#### Data provided:
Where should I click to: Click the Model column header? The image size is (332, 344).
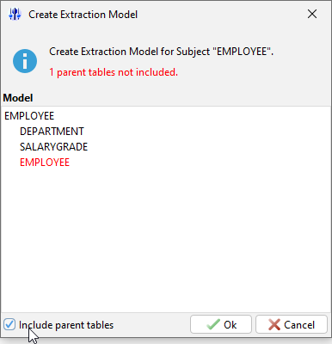[18, 98]
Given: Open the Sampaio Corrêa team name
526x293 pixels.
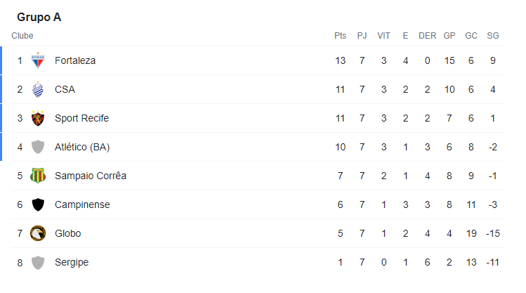Looking at the screenshot, I should point(91,176).
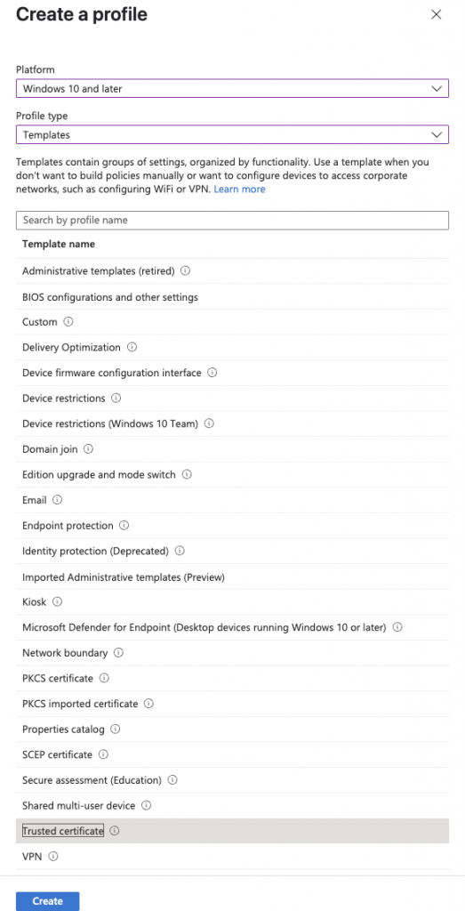The image size is (465, 911).
Task: Close the Create a profile pane
Action: tap(437, 15)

#### Your assignment:
If an entry holds a picture, leave that picture out, and transcribe the rest of the listing above exactly.

#### Task answer:
Where should I click to: Click the Model column header? The image size is (332, 344).
[18, 98]
Given: Open the Sampaio Corrêa team name
526x293 pixels.
Looking at the screenshot, I should point(91,176).
The image size is (465, 911).
Task: Close the Create a profile pane
Action: tap(437, 15)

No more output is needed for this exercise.